• Problem to work on: Within the entries below, the lines from the one with "Where should I" through the one with "Select the Avocados" are to be set down exactly, both ends kept.

::::::::::

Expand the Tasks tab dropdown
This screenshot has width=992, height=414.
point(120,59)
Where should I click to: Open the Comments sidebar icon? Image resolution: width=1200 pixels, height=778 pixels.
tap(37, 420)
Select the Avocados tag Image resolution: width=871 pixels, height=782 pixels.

::::::::::

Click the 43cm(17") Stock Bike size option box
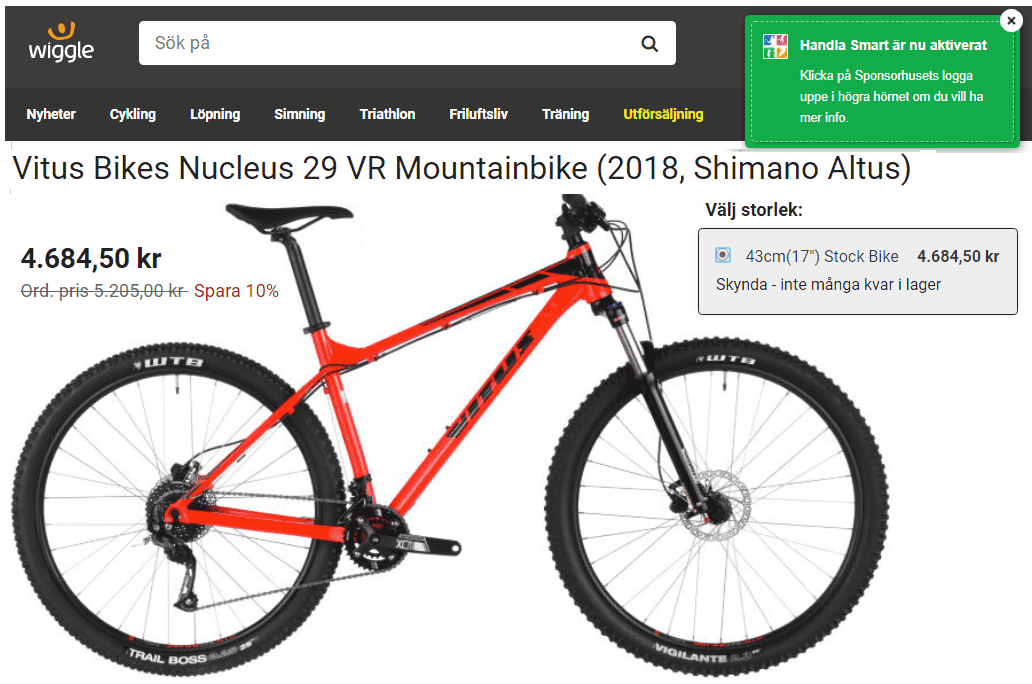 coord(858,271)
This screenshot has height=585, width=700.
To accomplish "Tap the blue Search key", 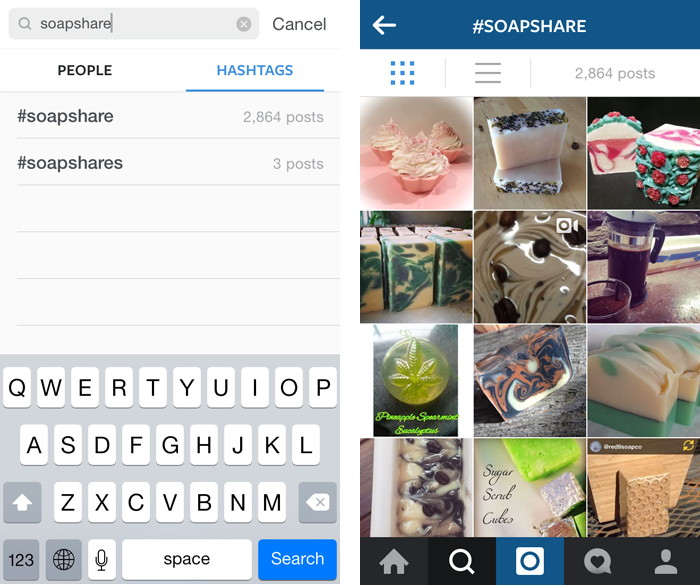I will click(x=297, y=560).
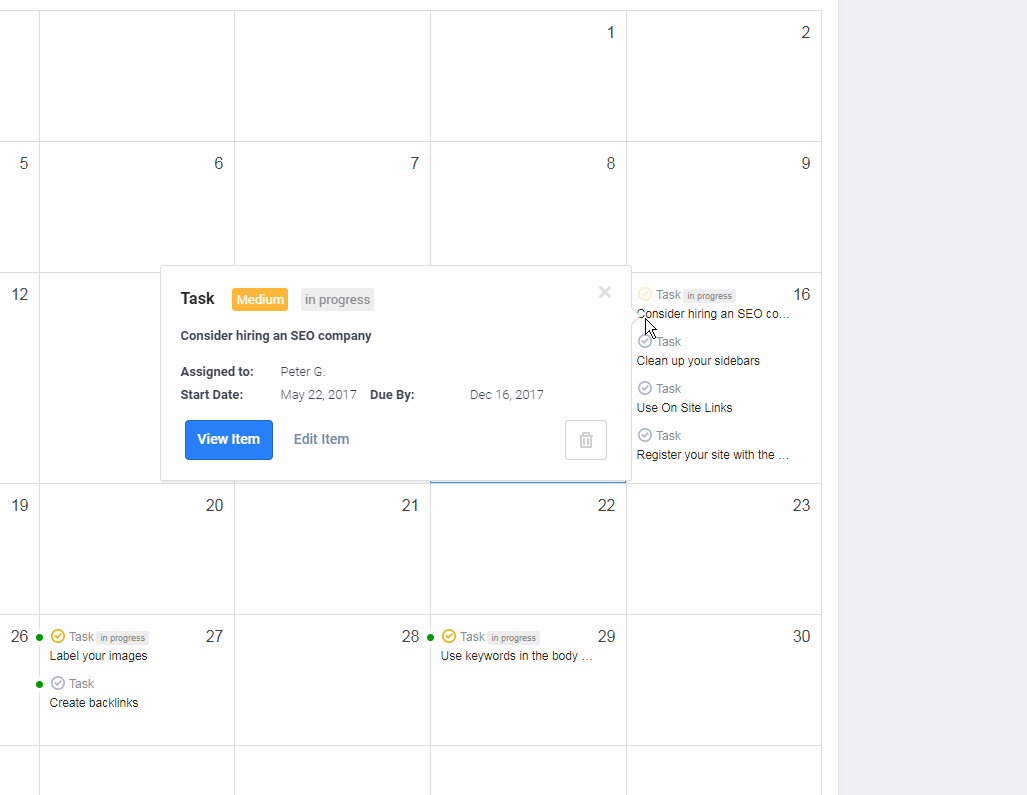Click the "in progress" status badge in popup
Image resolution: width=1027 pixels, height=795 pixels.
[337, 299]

::::::::::

• Answer to this exercise:
Where should I click to: Open the Comments sidebar icon? Image resolution: width=1200 pixels, height=778 pixels.
tap(37, 420)
Select the Avocados tag Image resolution: width=871 pixels, height=782 pixels.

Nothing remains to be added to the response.